Following the Ottoman conquest of Egypt, full control of southern Egypt seems to have been established late in the reign of Suleiman I, c.1560; with Ottoman control extending as far south as the Second Cataract, within the ‘Sanjak of Ibrim’. In the early 1580s the frontier seems to have been pushed south as far as the Third Cataract, and another military garrison established on Sai island. A number of sites likely to be linked with the Ottoman military have now been identified north of the Third Cataract, including several within the Batn al-Hajar. Recognisable by their regular architectural forms, and construction with distinctive large flat mudbricks, several such sites were recorded by the ASSN. Some reoccupy medieval settlement sites, others appear to have been new foundations.
A general view and detail of one building (constructed in distinctive large tabular mudbricks) on the seasonal island of Diffinarti/Abu Mulgum (Akasha); a site investigated by J. Knudstad, in May 1968.
View of Diffinarti [site 21-N-19], from southeast.
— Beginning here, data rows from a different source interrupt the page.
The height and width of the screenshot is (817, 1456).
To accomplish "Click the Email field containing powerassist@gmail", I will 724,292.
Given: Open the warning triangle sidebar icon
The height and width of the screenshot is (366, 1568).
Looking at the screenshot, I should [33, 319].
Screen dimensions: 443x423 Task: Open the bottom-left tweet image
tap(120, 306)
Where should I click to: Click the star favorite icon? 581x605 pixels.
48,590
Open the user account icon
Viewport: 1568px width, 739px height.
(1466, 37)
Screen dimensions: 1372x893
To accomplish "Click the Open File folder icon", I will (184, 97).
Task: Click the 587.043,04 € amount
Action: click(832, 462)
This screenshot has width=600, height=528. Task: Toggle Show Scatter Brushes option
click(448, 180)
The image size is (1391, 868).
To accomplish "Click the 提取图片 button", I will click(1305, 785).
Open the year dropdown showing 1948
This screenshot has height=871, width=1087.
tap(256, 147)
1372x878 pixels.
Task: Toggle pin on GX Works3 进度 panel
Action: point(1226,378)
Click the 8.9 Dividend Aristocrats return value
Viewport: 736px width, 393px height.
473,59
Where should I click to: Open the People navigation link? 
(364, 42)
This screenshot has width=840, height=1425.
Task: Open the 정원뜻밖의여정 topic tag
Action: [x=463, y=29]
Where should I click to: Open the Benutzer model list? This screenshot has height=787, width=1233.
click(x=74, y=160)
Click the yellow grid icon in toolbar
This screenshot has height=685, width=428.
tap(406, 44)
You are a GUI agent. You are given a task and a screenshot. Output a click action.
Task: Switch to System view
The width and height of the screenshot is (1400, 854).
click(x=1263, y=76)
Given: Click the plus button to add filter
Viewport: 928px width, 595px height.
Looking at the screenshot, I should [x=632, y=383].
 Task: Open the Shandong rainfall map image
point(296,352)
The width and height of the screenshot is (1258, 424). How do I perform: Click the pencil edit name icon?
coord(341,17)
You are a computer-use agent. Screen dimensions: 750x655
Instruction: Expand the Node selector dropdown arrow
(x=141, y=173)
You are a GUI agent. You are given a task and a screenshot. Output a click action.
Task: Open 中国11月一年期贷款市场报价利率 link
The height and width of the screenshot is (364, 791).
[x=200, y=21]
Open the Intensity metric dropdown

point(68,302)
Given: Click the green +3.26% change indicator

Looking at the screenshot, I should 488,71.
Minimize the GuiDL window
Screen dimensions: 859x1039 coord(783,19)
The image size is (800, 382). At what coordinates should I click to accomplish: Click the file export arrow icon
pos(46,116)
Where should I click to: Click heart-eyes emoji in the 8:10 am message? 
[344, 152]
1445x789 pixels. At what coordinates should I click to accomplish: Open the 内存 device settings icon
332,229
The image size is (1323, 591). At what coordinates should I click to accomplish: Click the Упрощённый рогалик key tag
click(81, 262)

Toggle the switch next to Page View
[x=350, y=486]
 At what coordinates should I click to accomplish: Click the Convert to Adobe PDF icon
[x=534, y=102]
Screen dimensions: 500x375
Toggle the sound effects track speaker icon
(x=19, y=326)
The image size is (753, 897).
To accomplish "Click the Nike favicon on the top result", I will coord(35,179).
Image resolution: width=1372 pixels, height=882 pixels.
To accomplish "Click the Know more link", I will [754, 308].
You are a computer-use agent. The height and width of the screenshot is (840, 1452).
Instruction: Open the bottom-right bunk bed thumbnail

Just below the Dal cataract, on the seasonal island of Kanarti (Koonarti) close to the west bank, a late medieval ‘tower house’ (21-V-16), three-storeys high, was also examined by J. Knudstad, in 1968. This structure clearly continued in use in later centuries and was incorporated into a fortified post-medieval complex, built mainly in stone and jalus. Located on a granite ridge this seems likely to survive today , the rest of the island today being farmed, on alluvium laid by raised flood levels.